Chapter 13: Grace Shall Reign
This Sibbes Chapter 13 gives the third conclusion deriving from Sibbes’s observation that “Christ’s Government shall be victorious.” This continues his theme that whatever is our circumstances, even as bruised reeds / smoldering flax, no only does Christ welcome and redeem our condition He does so to a condition of complete and final victory. So just as it may be inconceivable that we could receive the benevolent attention of the Lord God, Creator of the Universe in the initial instance–as we are unknown and of no importance even to the temporal human leaders of our present spacetime–it is also, and equally, true that such benevolent attention will not be without becoming finally and fully fruitful. The latter condition is even more astonishing than the first because as little as we can conceive of our experiencing the love of God it seems even more amazing after having had such experience that subsequent stumbles in faith and work has not, does not, dissuade God from completing the Work that He began.
The sections in this Ch 13 are:
- Why Christ’s Kingdom Must Prevail
- Why the Enemy Seems Victorious
- Consolations for Weak Christians
- Evidences of Christ’s Rule in Us
Here are a few Sibbes’s Ch 13 ’nuggets’…
- Conscience makes a man kingly or contemptible….The sharpest conflict which the soul has is between the conscience and God’s justice.
- [we have been] begotten by the immortal seed of the Spirit.
- Truth is a beam of Christ’s Spirit, both in itself and as it is engrafted into the soul.
- The purpose of Christ’s coming was to destroy the works of the devil, both for us and in us;
and the purpose of the resurrection was, as well as sealing to us the assurance of his victory, - God’s children usually, in their troubles, overcome by suffering….[and this] is by degrees
- virtutis custos infirmitas (weakness is the keeper of virtue)….when we have fallen, let us believe we shall rise again…
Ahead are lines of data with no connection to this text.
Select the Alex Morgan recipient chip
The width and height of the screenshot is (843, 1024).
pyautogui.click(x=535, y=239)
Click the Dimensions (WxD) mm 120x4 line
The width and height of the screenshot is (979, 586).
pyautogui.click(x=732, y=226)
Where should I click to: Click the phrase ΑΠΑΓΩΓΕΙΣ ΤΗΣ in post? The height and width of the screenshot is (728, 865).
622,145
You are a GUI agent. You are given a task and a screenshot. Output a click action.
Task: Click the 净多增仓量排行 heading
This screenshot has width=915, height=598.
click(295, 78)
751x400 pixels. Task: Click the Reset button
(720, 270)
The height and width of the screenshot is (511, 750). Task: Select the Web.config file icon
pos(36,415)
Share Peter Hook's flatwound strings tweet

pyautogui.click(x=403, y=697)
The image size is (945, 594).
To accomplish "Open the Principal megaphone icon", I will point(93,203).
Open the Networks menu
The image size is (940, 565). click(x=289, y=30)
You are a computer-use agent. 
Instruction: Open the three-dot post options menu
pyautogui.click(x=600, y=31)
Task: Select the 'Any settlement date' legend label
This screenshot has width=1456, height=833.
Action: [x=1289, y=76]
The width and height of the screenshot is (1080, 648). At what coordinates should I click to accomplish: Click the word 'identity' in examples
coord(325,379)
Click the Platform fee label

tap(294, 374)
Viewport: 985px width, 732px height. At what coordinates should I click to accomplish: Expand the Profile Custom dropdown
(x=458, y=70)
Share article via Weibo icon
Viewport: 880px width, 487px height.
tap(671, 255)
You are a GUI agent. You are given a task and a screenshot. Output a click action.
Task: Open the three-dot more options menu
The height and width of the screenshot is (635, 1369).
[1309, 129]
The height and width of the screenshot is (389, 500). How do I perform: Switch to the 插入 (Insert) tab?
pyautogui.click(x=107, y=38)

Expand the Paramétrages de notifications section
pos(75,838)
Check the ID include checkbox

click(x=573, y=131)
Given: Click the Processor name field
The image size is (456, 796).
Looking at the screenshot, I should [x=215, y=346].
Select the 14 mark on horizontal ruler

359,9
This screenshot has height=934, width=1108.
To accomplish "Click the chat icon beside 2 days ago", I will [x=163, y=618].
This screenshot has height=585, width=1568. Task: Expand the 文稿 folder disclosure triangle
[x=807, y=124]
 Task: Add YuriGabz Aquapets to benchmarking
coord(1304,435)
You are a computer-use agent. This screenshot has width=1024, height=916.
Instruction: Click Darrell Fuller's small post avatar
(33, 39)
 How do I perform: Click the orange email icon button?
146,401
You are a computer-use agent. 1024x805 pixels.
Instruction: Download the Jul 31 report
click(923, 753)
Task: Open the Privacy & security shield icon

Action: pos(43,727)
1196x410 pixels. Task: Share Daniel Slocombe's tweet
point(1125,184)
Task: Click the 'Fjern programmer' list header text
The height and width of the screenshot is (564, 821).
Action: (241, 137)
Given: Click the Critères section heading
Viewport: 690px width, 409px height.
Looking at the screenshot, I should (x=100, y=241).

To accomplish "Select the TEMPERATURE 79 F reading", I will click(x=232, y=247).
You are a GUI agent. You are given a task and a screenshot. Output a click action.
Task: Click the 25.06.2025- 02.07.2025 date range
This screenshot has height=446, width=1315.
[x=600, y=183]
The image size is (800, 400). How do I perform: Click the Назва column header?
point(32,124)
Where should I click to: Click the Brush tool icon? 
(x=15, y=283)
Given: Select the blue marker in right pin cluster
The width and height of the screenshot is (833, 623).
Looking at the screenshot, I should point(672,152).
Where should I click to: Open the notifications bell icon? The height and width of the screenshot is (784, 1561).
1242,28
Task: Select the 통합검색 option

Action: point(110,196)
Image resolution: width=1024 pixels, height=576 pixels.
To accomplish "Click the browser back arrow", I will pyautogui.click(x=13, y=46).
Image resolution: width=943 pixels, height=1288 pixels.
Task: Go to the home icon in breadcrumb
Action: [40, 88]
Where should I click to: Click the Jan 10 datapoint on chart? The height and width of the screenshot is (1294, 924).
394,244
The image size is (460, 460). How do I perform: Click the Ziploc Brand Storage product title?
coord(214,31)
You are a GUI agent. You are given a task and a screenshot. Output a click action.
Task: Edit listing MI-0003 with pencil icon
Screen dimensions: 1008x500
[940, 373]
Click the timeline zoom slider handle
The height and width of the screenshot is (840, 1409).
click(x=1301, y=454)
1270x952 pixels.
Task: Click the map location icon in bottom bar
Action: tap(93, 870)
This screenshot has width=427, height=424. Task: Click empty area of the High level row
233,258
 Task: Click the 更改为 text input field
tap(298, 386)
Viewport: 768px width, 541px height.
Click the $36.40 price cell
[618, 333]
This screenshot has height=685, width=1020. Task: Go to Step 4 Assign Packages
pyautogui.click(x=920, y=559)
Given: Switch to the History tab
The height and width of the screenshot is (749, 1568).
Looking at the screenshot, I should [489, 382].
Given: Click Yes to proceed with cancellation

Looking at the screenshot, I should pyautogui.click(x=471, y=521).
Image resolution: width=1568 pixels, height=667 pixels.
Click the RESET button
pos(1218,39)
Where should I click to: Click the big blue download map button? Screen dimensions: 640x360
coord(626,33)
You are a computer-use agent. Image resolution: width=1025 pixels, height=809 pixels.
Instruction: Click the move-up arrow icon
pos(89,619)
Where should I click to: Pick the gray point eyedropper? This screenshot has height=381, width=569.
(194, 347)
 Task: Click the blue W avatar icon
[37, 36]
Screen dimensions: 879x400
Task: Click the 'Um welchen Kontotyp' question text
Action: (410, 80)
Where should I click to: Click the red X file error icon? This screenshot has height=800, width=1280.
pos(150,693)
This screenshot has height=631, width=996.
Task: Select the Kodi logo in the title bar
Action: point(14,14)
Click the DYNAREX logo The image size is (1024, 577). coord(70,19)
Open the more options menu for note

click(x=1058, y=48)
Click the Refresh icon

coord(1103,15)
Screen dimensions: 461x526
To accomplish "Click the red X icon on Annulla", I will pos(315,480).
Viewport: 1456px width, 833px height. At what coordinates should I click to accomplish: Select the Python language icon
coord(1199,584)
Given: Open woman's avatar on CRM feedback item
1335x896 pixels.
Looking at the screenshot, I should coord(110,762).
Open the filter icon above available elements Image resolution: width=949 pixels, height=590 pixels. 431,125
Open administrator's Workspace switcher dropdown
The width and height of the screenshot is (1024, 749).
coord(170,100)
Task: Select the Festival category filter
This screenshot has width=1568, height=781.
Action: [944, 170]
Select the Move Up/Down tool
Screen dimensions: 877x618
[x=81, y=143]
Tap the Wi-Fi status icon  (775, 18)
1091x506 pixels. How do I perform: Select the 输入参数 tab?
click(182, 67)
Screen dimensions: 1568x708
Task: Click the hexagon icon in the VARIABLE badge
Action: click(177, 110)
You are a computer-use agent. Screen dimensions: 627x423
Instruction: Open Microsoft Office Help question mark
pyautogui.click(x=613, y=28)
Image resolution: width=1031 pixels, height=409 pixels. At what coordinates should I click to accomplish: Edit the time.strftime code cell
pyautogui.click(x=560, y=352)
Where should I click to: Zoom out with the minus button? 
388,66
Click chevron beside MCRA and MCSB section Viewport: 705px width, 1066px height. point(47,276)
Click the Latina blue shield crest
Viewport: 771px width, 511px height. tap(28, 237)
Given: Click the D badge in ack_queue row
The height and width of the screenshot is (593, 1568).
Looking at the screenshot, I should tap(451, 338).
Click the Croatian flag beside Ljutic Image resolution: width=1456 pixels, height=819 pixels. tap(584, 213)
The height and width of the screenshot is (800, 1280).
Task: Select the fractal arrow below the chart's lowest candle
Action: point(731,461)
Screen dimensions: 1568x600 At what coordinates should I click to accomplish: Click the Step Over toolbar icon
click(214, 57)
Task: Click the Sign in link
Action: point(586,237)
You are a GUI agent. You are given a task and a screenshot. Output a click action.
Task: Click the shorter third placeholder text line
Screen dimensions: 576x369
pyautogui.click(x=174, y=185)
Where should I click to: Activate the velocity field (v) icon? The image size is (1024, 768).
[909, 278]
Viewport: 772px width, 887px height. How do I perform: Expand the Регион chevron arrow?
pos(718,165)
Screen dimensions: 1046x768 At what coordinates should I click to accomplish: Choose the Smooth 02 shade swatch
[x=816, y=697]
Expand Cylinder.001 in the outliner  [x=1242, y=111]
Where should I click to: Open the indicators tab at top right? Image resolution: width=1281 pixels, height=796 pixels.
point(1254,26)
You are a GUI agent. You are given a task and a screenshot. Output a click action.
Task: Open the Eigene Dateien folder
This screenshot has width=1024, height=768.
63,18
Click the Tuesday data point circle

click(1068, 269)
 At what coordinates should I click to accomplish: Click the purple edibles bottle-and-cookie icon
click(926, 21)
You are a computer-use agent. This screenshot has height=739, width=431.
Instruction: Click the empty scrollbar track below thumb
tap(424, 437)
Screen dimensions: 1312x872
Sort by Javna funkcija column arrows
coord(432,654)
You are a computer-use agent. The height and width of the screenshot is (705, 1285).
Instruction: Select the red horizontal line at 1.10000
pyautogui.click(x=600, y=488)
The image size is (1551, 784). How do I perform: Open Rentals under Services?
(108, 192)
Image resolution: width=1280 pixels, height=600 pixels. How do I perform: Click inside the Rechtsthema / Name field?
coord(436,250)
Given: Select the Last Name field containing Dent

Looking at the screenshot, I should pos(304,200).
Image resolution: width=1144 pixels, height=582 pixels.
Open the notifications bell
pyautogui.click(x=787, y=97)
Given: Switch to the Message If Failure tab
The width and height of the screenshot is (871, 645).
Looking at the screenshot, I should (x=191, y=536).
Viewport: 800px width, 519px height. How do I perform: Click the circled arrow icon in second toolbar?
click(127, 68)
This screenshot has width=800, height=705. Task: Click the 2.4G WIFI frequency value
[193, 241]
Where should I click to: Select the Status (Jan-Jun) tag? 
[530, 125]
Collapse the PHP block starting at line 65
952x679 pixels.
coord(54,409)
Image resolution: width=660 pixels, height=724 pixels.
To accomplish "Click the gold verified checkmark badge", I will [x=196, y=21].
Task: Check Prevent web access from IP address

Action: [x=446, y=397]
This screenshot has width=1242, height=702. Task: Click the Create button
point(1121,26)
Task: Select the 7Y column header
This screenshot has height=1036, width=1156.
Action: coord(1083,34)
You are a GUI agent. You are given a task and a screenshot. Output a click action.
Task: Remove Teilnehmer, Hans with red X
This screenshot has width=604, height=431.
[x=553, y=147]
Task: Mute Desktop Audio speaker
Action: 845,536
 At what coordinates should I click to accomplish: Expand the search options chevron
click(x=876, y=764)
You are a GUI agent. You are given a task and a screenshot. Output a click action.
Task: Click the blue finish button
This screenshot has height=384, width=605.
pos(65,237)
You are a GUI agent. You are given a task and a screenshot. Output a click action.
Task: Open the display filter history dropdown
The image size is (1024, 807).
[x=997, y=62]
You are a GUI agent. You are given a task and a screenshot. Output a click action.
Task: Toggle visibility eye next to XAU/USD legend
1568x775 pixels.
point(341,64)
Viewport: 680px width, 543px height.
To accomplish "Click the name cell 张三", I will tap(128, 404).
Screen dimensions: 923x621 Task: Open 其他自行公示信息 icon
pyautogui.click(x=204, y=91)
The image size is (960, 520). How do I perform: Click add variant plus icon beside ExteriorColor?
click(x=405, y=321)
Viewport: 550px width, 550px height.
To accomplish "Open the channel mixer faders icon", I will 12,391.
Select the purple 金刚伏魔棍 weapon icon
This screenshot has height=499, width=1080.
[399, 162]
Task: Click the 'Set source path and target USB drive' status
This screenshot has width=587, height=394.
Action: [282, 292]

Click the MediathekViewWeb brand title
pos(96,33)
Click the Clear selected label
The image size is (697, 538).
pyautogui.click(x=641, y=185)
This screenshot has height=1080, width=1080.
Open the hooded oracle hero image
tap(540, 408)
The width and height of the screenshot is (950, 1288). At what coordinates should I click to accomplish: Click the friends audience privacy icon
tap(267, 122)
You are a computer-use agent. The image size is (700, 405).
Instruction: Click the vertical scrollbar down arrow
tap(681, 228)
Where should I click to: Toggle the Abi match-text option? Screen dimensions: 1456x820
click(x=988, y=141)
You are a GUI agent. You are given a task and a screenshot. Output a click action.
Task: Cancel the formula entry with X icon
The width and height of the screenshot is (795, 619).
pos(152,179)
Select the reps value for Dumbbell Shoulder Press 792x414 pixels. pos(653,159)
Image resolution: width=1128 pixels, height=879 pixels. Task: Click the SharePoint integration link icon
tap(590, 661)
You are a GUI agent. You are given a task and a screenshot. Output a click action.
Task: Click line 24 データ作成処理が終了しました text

So let us never give up, but, in our thoughts, knit the beginning, progress and end together - rooted faith, fides radicata [the Latin origin of our English word “radical” means “root,” “core”].
Weakness with watchfulness will stand, when strength with too much confidence fails. - Having a well ordered, uniform life, not consisting of fits and starts, shows a well ordered heart; as in a clock,
when the hammer strikes well, and the hand of the dial points well, it is a sign that the wheels are rightly set.
[Here we see another of Sibbes’s poignant contemporary illustrations…wherein he is thinking of every city’s central clock that governs the activities of its town square]
Sec 13.1 Why Christ’s Kingdom Must Prevail
Sibbes answers the question in six parts.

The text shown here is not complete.